ランキングを見ると欧米のボクサーが多く、階級はライト級以上の中量級の選手が多い。アジアのボクサーとして、軽量級で上位に選出されたことはまさに偉業だろう。今回の活躍で再び1位に選出される可能性も高まった。
井上の今後
次戦は東京ドームでの開催も噂されている。対戦候補は、各団体の指名挑戦権を持つルイス・ネリ(メキシコ)や前王者のムロジョン・アフマダリエフ(ウズベキスタン)あたりだろうか。
正直なところ、スーパーバンタム級で井上のライバルになるボクサーは見つからない。階級を上げてチャレンジする選択もあるが、井上は来年、再来年までこの階級で戦うと話していた。
自分のベストが出せる階級で戦いたいのかもしれない。
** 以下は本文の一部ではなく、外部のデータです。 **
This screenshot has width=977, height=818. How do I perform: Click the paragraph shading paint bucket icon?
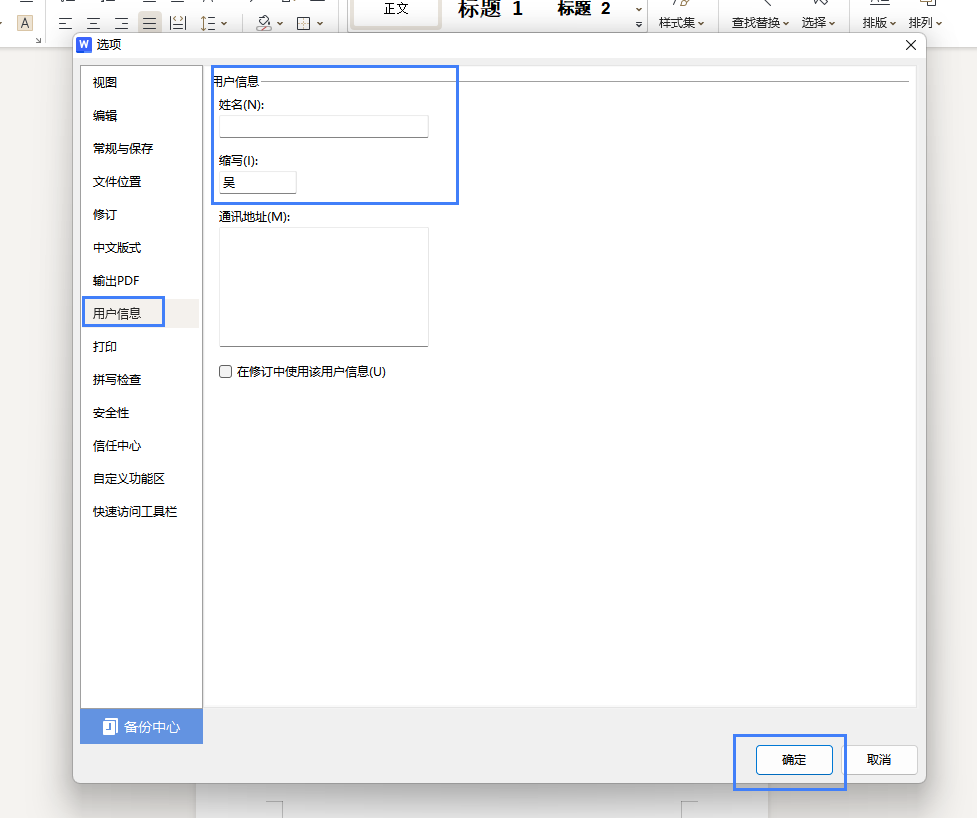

階級を上げて、コンディションを崩す選手も多いため、慎重に適正階級を見極めて欲しい。
今回の偉業を達成したことで、私たちの想像を超えるボクサーになった。
筆者はこれまで多くの世界王者達に取材してきたが、「井上尚弥は今後どこまでいくと思いますか」という問いに対し、「すでに私たちの想像を超えている」「予想がつかない、だからこそ夢がある」と明確な回答を示した選手はいなかった。
これほど夢を見させてくれるボクサーはいないだろう。井上の今後に期待したい。